DATA: Begin

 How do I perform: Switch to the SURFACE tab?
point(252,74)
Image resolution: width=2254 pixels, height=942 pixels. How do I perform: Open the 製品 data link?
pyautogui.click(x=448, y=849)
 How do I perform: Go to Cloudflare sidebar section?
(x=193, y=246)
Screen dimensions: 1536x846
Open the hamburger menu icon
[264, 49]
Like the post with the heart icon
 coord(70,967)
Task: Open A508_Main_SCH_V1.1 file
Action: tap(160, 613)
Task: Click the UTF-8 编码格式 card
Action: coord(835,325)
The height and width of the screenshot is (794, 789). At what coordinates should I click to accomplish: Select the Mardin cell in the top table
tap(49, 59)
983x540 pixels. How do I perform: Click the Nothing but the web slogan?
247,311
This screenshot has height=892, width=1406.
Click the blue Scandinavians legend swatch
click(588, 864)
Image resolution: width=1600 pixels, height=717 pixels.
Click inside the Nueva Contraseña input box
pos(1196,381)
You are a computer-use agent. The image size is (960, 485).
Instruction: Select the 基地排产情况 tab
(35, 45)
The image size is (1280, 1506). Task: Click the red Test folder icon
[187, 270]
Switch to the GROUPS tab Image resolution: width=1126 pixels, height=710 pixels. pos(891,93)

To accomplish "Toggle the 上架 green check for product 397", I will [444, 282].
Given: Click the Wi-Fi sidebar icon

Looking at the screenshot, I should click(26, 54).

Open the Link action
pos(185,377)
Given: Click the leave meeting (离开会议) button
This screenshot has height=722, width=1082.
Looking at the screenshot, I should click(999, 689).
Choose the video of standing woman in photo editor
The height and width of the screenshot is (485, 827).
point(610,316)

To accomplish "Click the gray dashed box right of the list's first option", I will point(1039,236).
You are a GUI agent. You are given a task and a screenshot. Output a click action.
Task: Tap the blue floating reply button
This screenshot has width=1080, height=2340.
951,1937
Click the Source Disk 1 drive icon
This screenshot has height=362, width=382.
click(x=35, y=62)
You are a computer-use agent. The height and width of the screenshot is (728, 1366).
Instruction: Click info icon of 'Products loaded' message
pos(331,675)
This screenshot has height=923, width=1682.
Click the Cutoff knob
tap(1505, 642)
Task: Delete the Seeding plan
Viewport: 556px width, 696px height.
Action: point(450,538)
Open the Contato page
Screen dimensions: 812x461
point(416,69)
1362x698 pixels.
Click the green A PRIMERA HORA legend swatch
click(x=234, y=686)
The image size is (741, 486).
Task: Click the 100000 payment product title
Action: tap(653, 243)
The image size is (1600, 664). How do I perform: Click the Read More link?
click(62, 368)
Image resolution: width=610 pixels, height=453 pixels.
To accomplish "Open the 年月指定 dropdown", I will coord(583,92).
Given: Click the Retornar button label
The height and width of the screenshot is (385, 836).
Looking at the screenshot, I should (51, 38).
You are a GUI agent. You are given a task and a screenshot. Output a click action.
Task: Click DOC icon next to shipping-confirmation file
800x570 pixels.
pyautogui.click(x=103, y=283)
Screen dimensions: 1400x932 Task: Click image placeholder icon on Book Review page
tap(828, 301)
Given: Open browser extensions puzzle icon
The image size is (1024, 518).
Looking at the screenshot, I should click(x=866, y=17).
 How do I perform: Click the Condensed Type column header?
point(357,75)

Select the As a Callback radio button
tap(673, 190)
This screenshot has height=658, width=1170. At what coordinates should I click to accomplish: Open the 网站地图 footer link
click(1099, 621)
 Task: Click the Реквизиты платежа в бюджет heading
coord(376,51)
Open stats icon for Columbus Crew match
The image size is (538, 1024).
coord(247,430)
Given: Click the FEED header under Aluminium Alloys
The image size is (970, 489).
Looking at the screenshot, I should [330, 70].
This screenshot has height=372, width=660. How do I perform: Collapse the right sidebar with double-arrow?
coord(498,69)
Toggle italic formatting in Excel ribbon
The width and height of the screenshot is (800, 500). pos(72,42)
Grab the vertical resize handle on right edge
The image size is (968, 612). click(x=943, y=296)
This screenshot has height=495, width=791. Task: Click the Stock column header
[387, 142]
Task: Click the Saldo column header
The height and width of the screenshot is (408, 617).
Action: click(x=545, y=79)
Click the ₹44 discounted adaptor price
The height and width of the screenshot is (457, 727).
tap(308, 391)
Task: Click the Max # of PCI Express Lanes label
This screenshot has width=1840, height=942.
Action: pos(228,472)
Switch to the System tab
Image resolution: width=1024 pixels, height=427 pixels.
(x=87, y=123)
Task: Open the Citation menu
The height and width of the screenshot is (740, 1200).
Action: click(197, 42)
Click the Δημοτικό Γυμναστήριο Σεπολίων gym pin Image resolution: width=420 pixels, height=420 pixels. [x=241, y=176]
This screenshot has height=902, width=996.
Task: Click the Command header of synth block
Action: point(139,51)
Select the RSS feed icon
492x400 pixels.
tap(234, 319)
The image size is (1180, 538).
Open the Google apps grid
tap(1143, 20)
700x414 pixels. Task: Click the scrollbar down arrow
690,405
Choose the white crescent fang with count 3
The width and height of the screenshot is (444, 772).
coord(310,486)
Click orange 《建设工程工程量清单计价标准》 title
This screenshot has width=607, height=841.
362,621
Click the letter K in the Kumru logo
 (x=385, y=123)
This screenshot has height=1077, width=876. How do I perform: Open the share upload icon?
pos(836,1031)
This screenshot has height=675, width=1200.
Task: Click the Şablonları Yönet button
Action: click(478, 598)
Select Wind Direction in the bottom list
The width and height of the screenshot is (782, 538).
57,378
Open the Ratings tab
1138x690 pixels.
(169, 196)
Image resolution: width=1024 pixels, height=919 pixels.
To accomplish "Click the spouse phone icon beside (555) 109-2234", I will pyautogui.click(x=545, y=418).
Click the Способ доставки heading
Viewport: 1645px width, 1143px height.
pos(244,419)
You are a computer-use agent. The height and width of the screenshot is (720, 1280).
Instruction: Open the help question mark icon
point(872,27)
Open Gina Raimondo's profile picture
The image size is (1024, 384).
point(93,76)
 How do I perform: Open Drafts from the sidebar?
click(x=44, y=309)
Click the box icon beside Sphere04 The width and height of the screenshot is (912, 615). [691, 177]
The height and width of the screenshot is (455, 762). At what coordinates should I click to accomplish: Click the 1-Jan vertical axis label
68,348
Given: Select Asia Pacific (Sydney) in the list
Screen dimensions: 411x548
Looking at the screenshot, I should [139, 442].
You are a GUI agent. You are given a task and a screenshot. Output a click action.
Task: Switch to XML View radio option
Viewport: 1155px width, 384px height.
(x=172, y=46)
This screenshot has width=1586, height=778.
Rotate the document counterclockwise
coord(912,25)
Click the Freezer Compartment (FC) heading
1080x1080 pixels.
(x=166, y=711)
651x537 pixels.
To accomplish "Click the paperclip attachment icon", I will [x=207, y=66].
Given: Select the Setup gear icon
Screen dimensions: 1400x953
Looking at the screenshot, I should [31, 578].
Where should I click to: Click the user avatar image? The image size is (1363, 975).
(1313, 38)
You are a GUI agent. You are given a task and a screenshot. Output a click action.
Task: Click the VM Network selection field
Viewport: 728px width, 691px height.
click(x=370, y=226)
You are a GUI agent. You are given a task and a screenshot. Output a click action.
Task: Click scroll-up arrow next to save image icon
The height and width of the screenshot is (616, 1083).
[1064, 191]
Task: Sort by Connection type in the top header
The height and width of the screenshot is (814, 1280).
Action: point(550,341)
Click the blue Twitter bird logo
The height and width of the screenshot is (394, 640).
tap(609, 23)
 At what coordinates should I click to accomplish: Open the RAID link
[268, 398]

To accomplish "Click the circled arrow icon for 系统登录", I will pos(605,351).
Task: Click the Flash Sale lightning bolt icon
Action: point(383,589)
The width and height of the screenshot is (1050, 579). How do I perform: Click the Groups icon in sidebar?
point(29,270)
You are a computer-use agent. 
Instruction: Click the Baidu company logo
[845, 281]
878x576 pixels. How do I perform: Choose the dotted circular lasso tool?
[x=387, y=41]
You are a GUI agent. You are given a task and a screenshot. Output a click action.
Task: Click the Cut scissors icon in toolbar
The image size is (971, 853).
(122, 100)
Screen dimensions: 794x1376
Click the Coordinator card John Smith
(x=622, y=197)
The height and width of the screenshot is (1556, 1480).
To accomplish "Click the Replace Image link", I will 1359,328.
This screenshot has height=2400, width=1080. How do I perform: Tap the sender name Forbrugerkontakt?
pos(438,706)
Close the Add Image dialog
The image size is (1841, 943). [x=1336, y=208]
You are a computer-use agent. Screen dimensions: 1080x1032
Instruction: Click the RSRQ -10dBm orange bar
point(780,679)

DATA: End

→ **YOUR OBJECTIVE**: Copy out the lines above that hold the string "next".

→ **YOUR RESPONSE**:
Task: Click DOC icon next to shipping-confirmation file
Task: Click scroll-up arrow next to save image icon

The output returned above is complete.